"""

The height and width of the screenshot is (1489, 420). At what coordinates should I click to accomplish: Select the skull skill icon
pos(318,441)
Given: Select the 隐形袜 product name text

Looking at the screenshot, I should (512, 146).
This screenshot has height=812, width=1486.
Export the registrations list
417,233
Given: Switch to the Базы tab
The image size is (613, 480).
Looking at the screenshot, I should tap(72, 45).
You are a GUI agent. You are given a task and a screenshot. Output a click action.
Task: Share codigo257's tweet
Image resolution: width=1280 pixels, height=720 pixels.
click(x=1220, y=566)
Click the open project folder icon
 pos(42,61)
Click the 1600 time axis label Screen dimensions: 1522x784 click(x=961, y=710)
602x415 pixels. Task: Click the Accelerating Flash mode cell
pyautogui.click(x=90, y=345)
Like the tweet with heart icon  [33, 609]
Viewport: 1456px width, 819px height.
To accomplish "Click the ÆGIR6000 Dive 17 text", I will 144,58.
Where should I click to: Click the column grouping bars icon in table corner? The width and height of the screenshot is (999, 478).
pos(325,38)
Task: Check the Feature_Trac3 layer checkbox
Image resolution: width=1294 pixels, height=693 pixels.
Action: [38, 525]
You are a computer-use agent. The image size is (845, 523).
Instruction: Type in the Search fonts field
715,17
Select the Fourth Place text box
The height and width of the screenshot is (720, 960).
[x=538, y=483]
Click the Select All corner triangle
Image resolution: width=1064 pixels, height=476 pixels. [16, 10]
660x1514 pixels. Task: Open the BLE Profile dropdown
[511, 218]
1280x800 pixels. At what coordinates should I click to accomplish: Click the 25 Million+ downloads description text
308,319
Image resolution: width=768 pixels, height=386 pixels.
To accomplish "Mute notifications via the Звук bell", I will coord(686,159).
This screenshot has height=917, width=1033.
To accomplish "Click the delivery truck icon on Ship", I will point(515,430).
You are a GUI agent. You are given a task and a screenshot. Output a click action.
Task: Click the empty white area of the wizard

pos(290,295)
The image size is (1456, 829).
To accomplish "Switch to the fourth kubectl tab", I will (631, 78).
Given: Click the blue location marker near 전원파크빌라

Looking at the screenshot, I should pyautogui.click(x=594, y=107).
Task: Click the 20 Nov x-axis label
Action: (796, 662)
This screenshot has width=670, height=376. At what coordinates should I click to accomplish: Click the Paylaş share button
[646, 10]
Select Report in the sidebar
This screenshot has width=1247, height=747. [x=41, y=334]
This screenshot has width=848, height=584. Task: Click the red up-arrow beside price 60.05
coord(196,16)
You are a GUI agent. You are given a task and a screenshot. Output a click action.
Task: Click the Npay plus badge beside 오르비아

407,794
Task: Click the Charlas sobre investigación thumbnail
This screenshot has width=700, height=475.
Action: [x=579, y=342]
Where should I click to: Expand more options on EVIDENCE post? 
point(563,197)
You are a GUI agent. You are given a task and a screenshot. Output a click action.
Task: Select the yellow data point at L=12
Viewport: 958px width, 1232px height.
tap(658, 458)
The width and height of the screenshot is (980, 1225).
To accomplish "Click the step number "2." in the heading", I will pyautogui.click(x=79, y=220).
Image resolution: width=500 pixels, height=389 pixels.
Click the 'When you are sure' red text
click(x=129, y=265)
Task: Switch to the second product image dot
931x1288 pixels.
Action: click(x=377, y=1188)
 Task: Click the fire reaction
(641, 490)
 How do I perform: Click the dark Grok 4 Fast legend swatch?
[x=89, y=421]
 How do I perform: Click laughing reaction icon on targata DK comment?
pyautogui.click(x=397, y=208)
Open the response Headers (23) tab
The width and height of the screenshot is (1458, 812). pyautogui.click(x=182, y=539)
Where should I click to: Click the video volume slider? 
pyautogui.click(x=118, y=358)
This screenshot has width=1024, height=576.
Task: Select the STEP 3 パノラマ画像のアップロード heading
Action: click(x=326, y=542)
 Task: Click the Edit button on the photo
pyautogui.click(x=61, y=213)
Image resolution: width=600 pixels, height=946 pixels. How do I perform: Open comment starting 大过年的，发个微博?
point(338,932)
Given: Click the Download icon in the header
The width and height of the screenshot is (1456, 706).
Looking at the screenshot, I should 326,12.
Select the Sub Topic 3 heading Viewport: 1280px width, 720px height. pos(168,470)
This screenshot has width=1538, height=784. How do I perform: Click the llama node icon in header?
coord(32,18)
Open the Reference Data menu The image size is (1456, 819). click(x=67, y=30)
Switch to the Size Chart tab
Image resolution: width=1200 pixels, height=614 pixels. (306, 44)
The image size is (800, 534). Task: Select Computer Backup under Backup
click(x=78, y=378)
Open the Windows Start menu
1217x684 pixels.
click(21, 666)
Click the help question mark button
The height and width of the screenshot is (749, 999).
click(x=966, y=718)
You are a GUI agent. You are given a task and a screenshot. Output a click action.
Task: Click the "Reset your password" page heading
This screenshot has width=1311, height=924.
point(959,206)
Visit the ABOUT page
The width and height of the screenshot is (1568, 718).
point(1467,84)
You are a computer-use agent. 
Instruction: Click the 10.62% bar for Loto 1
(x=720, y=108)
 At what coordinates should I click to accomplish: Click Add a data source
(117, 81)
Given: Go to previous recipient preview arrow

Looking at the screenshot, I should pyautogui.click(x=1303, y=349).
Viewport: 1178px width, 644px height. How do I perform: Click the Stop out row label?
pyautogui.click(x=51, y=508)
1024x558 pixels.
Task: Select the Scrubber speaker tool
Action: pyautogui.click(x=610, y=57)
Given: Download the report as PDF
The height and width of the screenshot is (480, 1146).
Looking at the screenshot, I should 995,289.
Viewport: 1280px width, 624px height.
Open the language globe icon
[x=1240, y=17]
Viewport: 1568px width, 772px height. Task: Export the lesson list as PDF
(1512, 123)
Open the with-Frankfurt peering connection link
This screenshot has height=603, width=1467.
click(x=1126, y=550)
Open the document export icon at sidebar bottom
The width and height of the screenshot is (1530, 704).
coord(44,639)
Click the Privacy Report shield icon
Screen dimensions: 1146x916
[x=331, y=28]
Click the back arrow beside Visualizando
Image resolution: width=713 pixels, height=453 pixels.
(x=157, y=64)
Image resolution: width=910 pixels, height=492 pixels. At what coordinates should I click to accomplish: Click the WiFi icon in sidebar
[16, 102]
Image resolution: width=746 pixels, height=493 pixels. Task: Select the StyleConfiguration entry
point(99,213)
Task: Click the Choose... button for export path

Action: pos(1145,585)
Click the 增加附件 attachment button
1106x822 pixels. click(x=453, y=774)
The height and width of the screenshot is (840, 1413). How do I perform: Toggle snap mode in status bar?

"""

What to produce:
Give back every one of the lines above, word for word, with nothing added, dropped, or changed.

Expected answer:
The height and width of the screenshot is (1489, 420). At what coordinates should I click to accomplish: Select the skull skill icon
pos(318,441)
Given: Select the 隐形袜 product name text

Looking at the screenshot, I should (512, 146).
This screenshot has height=812, width=1486.
Export the registrations list
417,233
Given: Switch to the Базы tab
The image size is (613, 480).
Looking at the screenshot, I should tap(72, 45).
You are a GUI agent. You are given a task and a screenshot. Output a click action.
Task: Share codigo257's tweet
Image resolution: width=1280 pixels, height=720 pixels.
click(x=1220, y=566)
Click the open project folder icon
 pos(42,61)
Click the 1600 time axis label Screen dimensions: 1522x784 click(x=961, y=710)
602x415 pixels. Task: Click the Accelerating Flash mode cell
pyautogui.click(x=90, y=345)
Like the tweet with heart icon  [33, 609]
Viewport: 1456px width, 819px height.
To accomplish "Click the ÆGIR6000 Dive 17 text", I will 144,58.
Where should I click to: Click the column grouping bars icon in table corner? The width and height of the screenshot is (999, 478).
pos(325,38)
Task: Check the Feature_Trac3 layer checkbox
Image resolution: width=1294 pixels, height=693 pixels.
Action: [38, 525]
You are a computer-use agent. The image size is (845, 523).
Instruction: Type in the Search fonts field
715,17
Select the Fourth Place text box
The height and width of the screenshot is (720, 960).
[x=538, y=483]
Click the Select All corner triangle
Image resolution: width=1064 pixels, height=476 pixels. [16, 10]
660x1514 pixels. Task: Open the BLE Profile dropdown
[511, 218]
1280x800 pixels. At what coordinates should I click to accomplish: Click the 25 Million+ downloads description text
308,319
Image resolution: width=768 pixels, height=386 pixels.
To accomplish "Mute notifications via the Звук bell", I will coord(686,159).
This screenshot has height=917, width=1033.
To accomplish "Click the delivery truck icon on Ship", I will point(515,430).
You are a GUI agent. You are given a task and a screenshot. Output a click action.
Task: Click the empty white area of the wizard

pos(290,295)
The image size is (1456, 829).
To accomplish "Switch to the fourth kubectl tab", I will (631, 78).
Given: Click the blue location marker near 전원파크빌라

Looking at the screenshot, I should pyautogui.click(x=594, y=107).
Task: Click the 20 Nov x-axis label
Action: (796, 662)
This screenshot has width=670, height=376. At what coordinates should I click to accomplish: Click the Paylaş share button
[646, 10]
Select Report in the sidebar
This screenshot has width=1247, height=747. [x=41, y=334]
This screenshot has width=848, height=584. Task: Click the red up-arrow beside price 60.05
coord(196,16)
You are a GUI agent. You are given a task and a screenshot. Output a click action.
Task: Click the Npay plus badge beside 오르비아

407,794
Task: Click the Charlas sobre investigación thumbnail
This screenshot has width=700, height=475.
Action: [x=579, y=342]
Where should I click to: Expand more options on EVIDENCE post? 
point(563,197)
You are a GUI agent. You are given a task and a screenshot. Output a click action.
Task: Select the yellow data point at L=12
Viewport: 958px width, 1232px height.
tap(658, 458)
The width and height of the screenshot is (980, 1225).
To accomplish "Click the step number "2." in the heading", I will pyautogui.click(x=79, y=220).
Image resolution: width=500 pixels, height=389 pixels.
Click the 'When you are sure' red text
click(x=129, y=265)
Task: Switch to the second product image dot
931x1288 pixels.
Action: click(x=377, y=1188)
 Task: Click the fire reaction
(641, 490)
 How do I perform: Click the dark Grok 4 Fast legend swatch?
[x=89, y=421]
 How do I perform: Click laughing reaction icon on targata DK comment?
pyautogui.click(x=397, y=208)
Open the response Headers (23) tab
The width and height of the screenshot is (1458, 812). pyautogui.click(x=182, y=539)
Where should I click to: Click the video volume slider? 
pyautogui.click(x=118, y=358)
This screenshot has width=1024, height=576.
Task: Select the STEP 3 パノラマ画像のアップロード heading
Action: click(x=326, y=542)
 Task: Click the Edit button on the photo
pyautogui.click(x=61, y=213)
Image resolution: width=600 pixels, height=946 pixels. How do I perform: Open comment starting 大过年的，发个微博?
point(338,932)
Given: Click the Download icon in the header
The width and height of the screenshot is (1456, 706).
Looking at the screenshot, I should 326,12.
Select the Sub Topic 3 heading Viewport: 1280px width, 720px height. pos(168,470)
This screenshot has width=1538, height=784. How do I perform: Click the llama node icon in header?
coord(32,18)
Open the Reference Data menu The image size is (1456, 819). click(x=67, y=30)
Switch to the Size Chart tab
Image resolution: width=1200 pixels, height=614 pixels. (306, 44)
The image size is (800, 534). Task: Select Computer Backup under Backup
click(x=78, y=378)
Open the Windows Start menu
1217x684 pixels.
click(21, 666)
Click the help question mark button
The height and width of the screenshot is (749, 999).
click(x=966, y=718)
You are a GUI agent. You are given a task and a screenshot. Output a click action.
Task: Click the "Reset your password" page heading
This screenshot has width=1311, height=924.
point(959,206)
Visit the ABOUT page
The width and height of the screenshot is (1568, 718).
point(1467,84)
You are a computer-use agent. 
Instruction: Click the 10.62% bar for Loto 1
(x=720, y=108)
 At what coordinates should I click to accomplish: Click Add a data source
(117, 81)
Given: Go to previous recipient preview arrow

Looking at the screenshot, I should pyautogui.click(x=1303, y=349).
Viewport: 1178px width, 644px height. How do I perform: Click the Stop out row label?
pyautogui.click(x=51, y=508)
1024x558 pixels.
Task: Select the Scrubber speaker tool
Action: pyautogui.click(x=610, y=57)
Given: Download the report as PDF
The height and width of the screenshot is (480, 1146).
Looking at the screenshot, I should 995,289.
Viewport: 1280px width, 624px height.
Open the language globe icon
[x=1240, y=17]
Viewport: 1568px width, 772px height. Task: Export the lesson list as PDF
(1512, 123)
Open the with-Frankfurt peering connection link
This screenshot has height=603, width=1467.
click(x=1126, y=550)
Open the document export icon at sidebar bottom
The width and height of the screenshot is (1530, 704).
coord(44,639)
Click the Privacy Report shield icon
Screen dimensions: 1146x916
[x=331, y=28]
Click the back arrow beside Visualizando
Image resolution: width=713 pixels, height=453 pixels.
(x=157, y=64)
Image resolution: width=910 pixels, height=492 pixels. At what coordinates should I click to accomplish: Click the WiFi icon in sidebar
[16, 102]
Image resolution: width=746 pixels, height=493 pixels. Task: Select the StyleConfiguration entry
point(99,213)
Task: Click the Choose... button for export path

Action: pos(1145,585)
Click the 增加附件 attachment button
1106x822 pixels. click(x=453, y=774)
The height and width of the screenshot is (840, 1413). How do I perform: Toggle snap mode in status bar?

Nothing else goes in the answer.